_PROVIDED DATA_

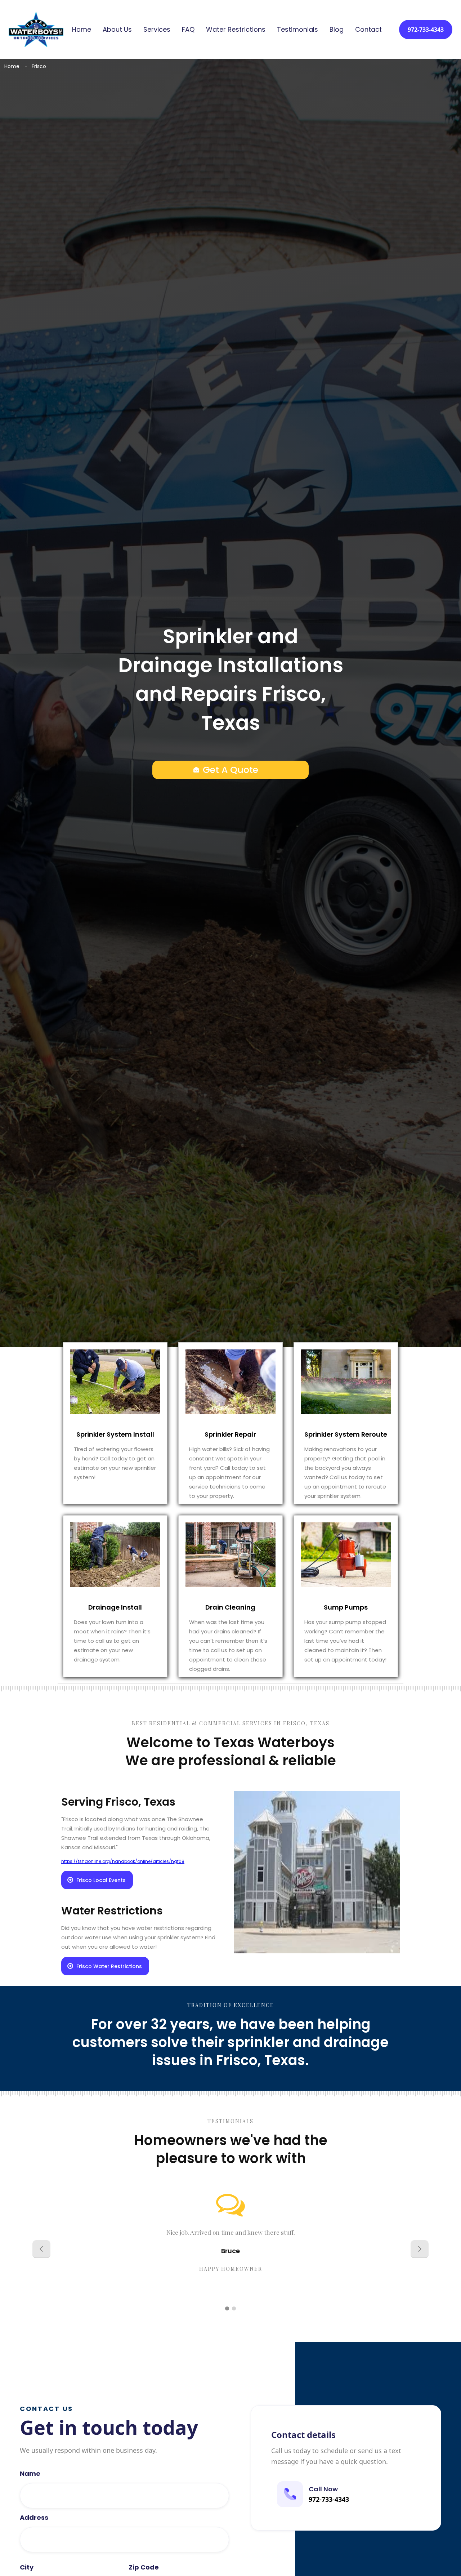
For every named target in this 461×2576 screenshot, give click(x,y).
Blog (337, 29)
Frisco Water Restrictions (109, 1966)
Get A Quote (230, 770)
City (26, 2567)
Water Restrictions (235, 29)
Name (30, 2473)
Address (34, 2517)
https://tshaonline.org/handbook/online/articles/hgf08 (122, 1861)
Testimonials (297, 29)
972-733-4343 (426, 30)
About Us (117, 29)
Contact (368, 29)
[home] (36, 29)
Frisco (39, 66)
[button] (41, 2249)
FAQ (188, 29)
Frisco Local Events (101, 1880)
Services (156, 29)
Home (81, 29)
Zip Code (144, 2567)
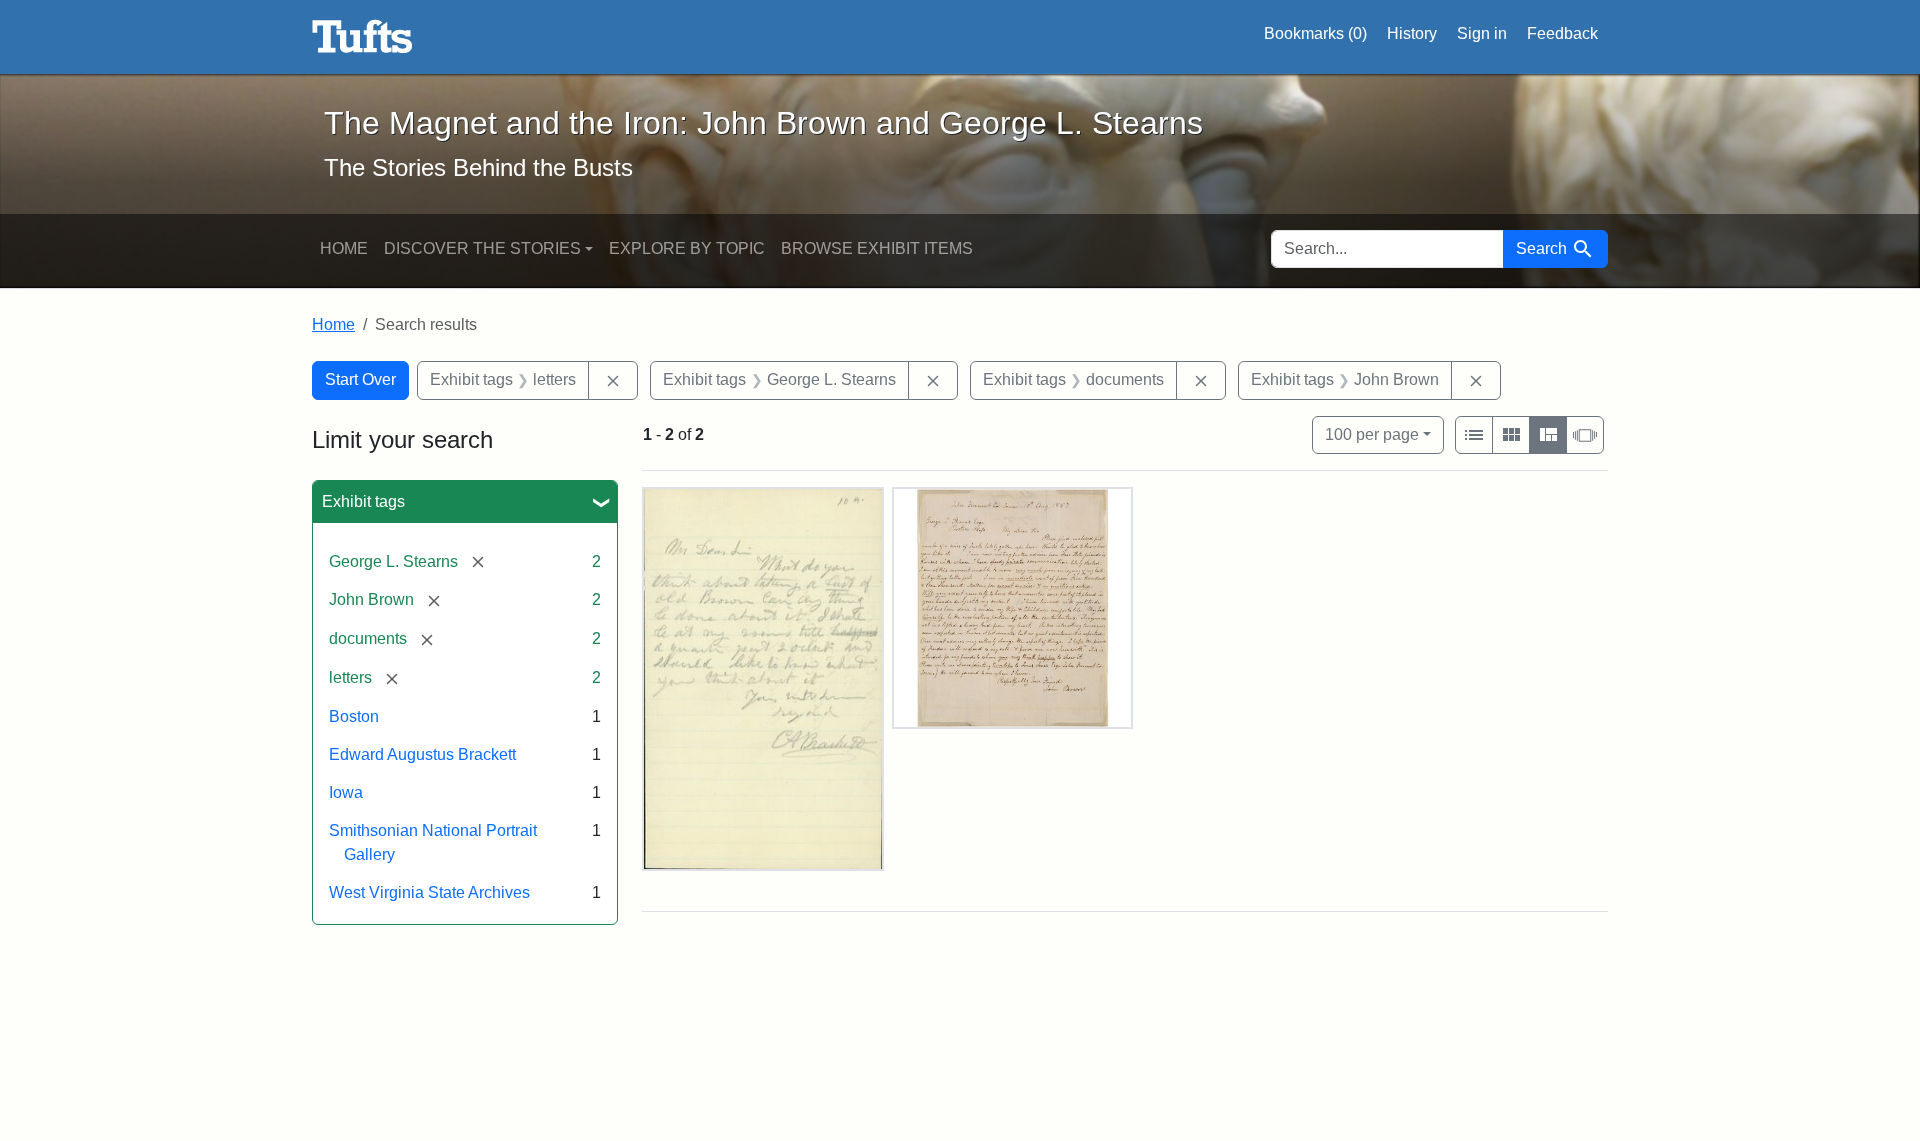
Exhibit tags (363, 501)
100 (1372, 434)
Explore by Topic (687, 248)
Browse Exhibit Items (877, 248)
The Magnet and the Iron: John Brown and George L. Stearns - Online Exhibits (362, 37)
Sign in (1482, 33)
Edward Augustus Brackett (422, 754)
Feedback (1562, 33)
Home (344, 248)
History (1412, 33)
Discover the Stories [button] (482, 248)
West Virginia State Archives (429, 892)
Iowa (346, 792)
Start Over (360, 379)
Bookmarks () (1315, 33)
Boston (354, 716)
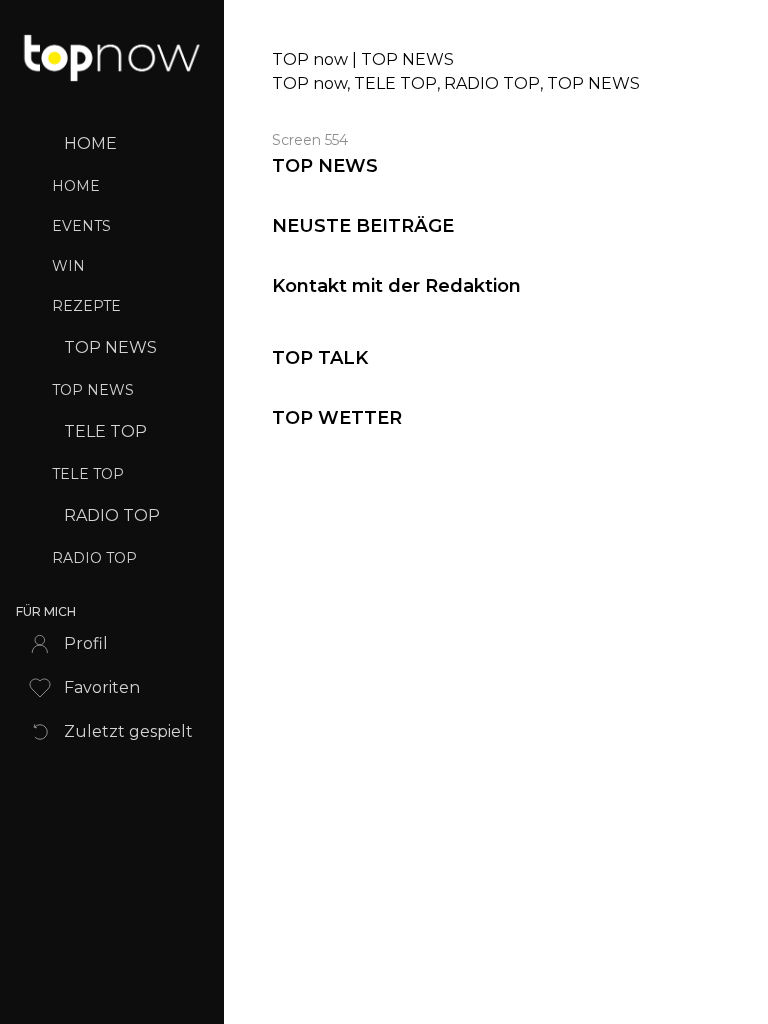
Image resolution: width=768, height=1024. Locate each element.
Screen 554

_TASK GOAL_
Print, exactly and with no pictures, the lines of the listing above starting at the one that has "Home (81, 29)" and ending at the one that has "Feedback (1562, 33)", both included.

_RESPONSE TO THIS EXERCISE_
Home (81, 29)
Zip Code (144, 2567)
Exhibit tags (363, 501)
100 (1372, 434)
Explore by Topic (687, 248)
Browse Exhibit Items (877, 248)
The Magnet and the Iron: John Brown and George L. Stearns - Online Exhibits (362, 37)
Sign in (1482, 33)
Edward Augustus Brackett (422, 754)
Feedback (1562, 33)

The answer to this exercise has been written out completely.